Autonomous driving is a rapidly advancing application area with the progress in deep learning. There are two main paradigms in this area: (1) The mediated perception approach which semantically reasons the scene[geiger20143d][teichmann2016multinet] and then determines the driving decision based on it. (2) The behavior reflex approach that learns end to end the driving decision [bojarski2016end] [xu2016end]. The behavior reflex methods can benefit from semantic reasoning of the environment. For example, an auxiliary loss on semantic segmentation [xu2016end]

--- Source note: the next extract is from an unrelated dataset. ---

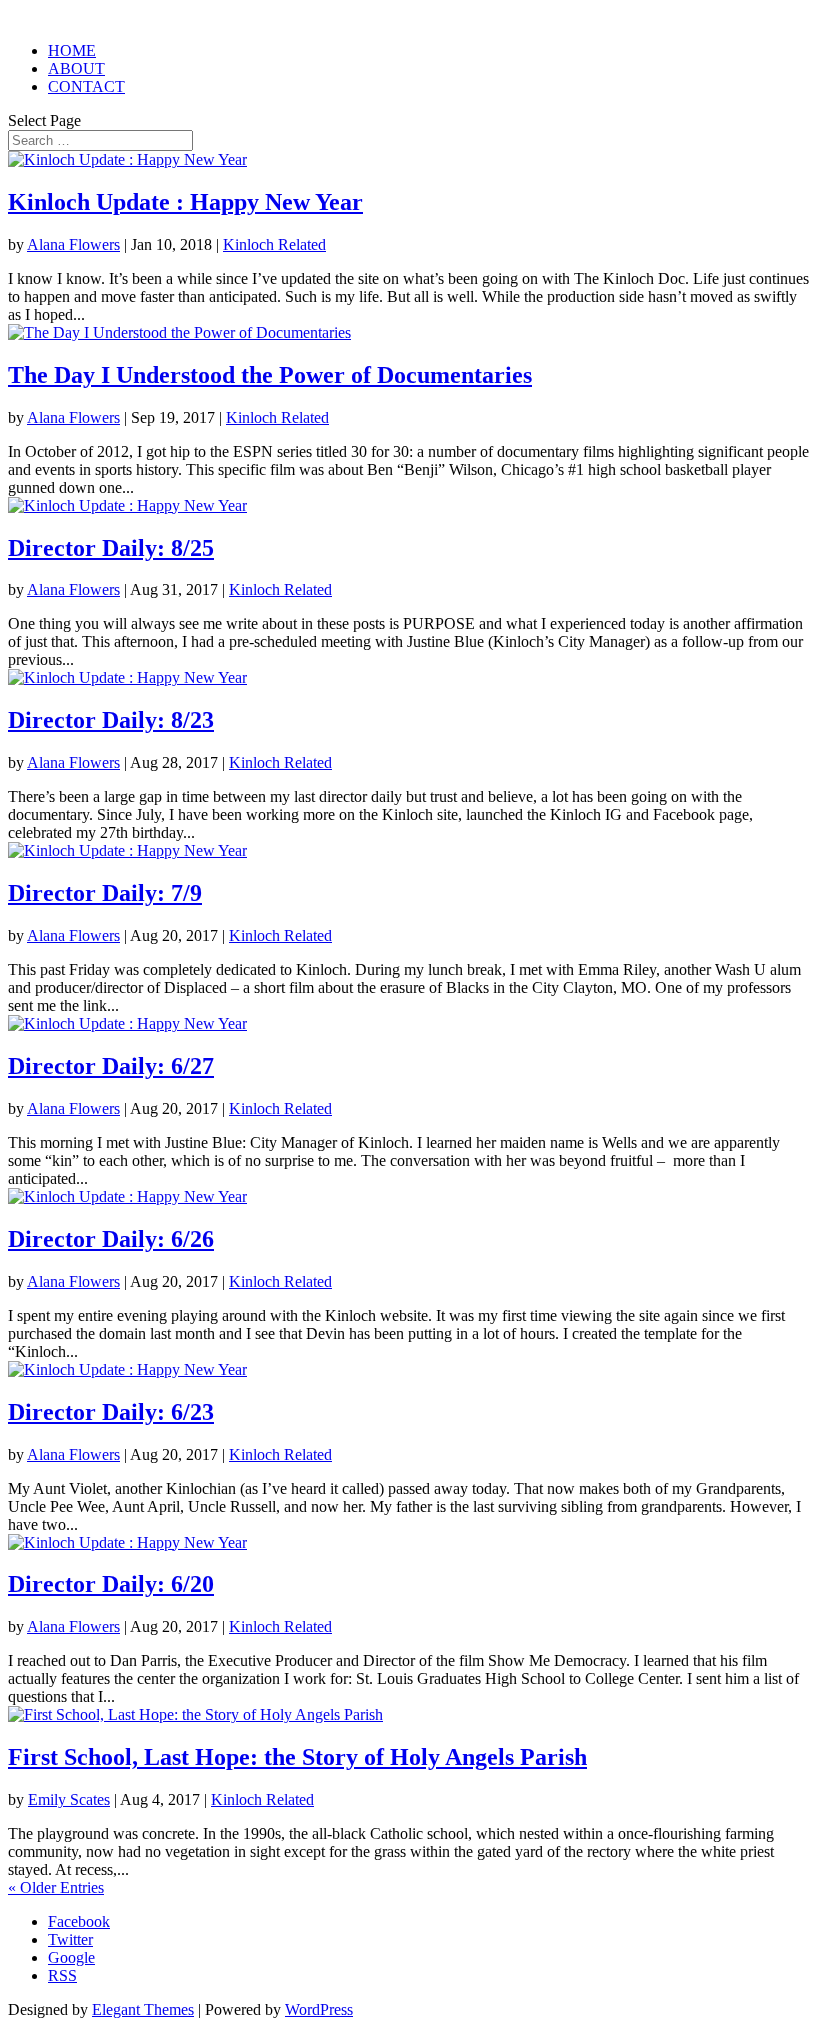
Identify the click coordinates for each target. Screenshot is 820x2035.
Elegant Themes (143, 2009)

can be used with end to end learning. On the other hand, in mediated perception semantic reasoning is a central task, followed by the control decision separately. Semantic reasoning of the scene includes object detection, motion detection, depth estimation, object tracking and others. Motion detection is a challenging problem because of the continuous ego-camera motion along with the motion of independent objects.
Moving objects are the most critical in terms of avoiding fatalities and enabling smooth maneuvering and braking of the car. Motion cues can also enable generic object detection as it is not possible to train for all possible object categories beforehand. Classical approaches in motion detection were focused on geometry based approaches [torr1998geometric][papazoglou2013fast][ochs2014segmentation][menze2015object][scott2017motion]. However, pure geometry based approaches have many limitations, motion parallax issue is one such example. A recent trend [tokmakov2016learning][jain2017fusionseg][drayer2016object][vijayanarasimhan2017sfm][fragkiadaki2015learning] for learning motion in videos has emerged. Nonetheless, this trend was focused on pixel-wise motion segmentation. Different architectures for the joint reasoning of different tasks were proposed [teichmann2016multinet][kokkinos2016ubernet]. A shared encoder between these tasks were used, but their work utilizes appearance cues only.
In this paper, we propose a novel method for scene understanding that combines motion and appearance cues. Scene understanding that relies on appearance cues only, can not infer motion and geometry related information. This includes motion segmentation, optical flow estimation, and depth estimation. In our work we address this gap, and present an example application for joint vehicle detection and motion segmentation, refer to Figure1. The contributions of this work are as follows: (1) We present a novel multi-task learning system for autonomous driving that fuses both appearance and motion cues. (2) This system is used to jointly detect vehicles and segment motion. (3) We propose a method to generate automatically annotated data for this task from KITTI dataset which we call KITTI MOD. This provides a benchmark for autonomous driving application, unlike synthetic sequences [mayer2016large].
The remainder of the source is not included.